Процитируйте из отрывка о методе сыщика часть, которая начинается словами «В общем, традиционный» и заканчивается словами «или великим детективом.».

> _Отрывок_:

────

В общем, традиционный Уленшпигель — это лишенный каких-либо уз, самоцельный интеллект; гений, который еще не решил, стать ли ему великим преступником или великим детективом.
Дух метода. Между двумя последними существует значительное различие как с точки зрения истории, так и в культурном уровне: Уленшпигель — человек момента и настроения, тогда как сыщик — методист. Свойственные ему от природы живой ум, охотничий нюх, наблюдательность, аналитические способности плюс опыт, горы проштудированной специальной литературы о различных свойствах сигарного пепла, по минералогии, по ботанике, о разновидностях восточного оружия, о мореплавания и о множестве других вещей, потрясающая универсальность его познаний (за вычетом всеобщей истории, астрофизики, церковной экзегетики и некоторых других узких отраслей знаний) — все эти замечательные достоинства, к которым я могу еще прибавить исключительную память, хладнокровие, железную логику и потрясающую точность, — все это, повторяю, подчинено строгой рациональности метода, соображениям порядка и взаимосвязи явлений. Честное слово, нет мозга более вышколенного и дисциплинированного, чем мозг детектива. Пусть это будет Дюпен или Холмс, они любят в минуту откровенности (смотри мотив сопровождающего) поговорить об аналитическом методе с увлечением университетского доцента. Даже такой озорной сыщик, как Рулетабиль, апеллирует «к последней капле своего разума», чтобы возобладать над хаосом и двусмысленностью фактов. Примитивный детектив, вроде Клифтона[200], бросается в криминальное дело, как собака в драку; полицейские служащие, скажем, Ганимар, Краг или Грайс, работают терпеливо и систематически, но без индуктивной фантазии, скорее как опытные практики, чем исследователи, движимые взлетом целенаправленной мысли. И все же отец современного детективного романа Эдгар Аллан По конструировал свой сыскной метод абстрактно-философским путем, синтезируя его из законов индукции, анализа, толкования текстов и логического правдоподобия. Классик среди детективов — Шерлок Холмс обогатил эти средства огромным арсеналом специальных знаний, естествоведческой экспертизой и непосредственным наблюдением, как бы впитав своим умом всю основательность и математическую трезвость позитивизма. Профессор Крэг Кеннеди и доктор Торндайк дополнили его арсенал современным лабораторным экспериментом, в котором метод прямого наблюдения совершенствуется, но в то же время и изживает себя, потому что измеряющие устройства и лабораторный опыт целиком заменяют умственный взор, обращенный к действительности и ищущий взаимосвязей. Таким образом, охарактеризованный выше процесс находит здесь свое завершение.

────

> _Выдержка из данных_:

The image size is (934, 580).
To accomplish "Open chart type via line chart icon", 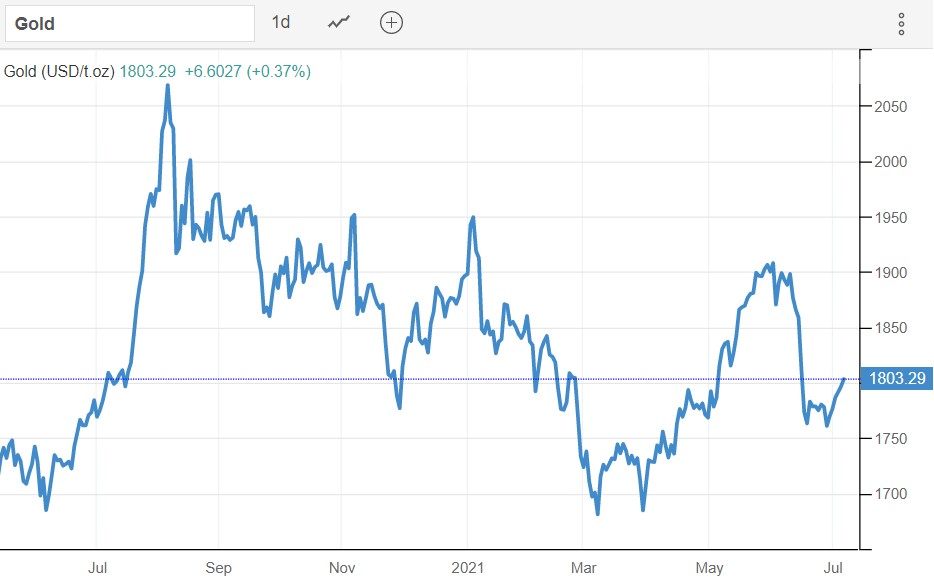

────

> _Результат_:
В общем, традиционный Уленшпигель — это лишенный каких-либо уз, самоцельный интеллект; гений, который еще не решил, стать ли ему великим преступником или великим детективом.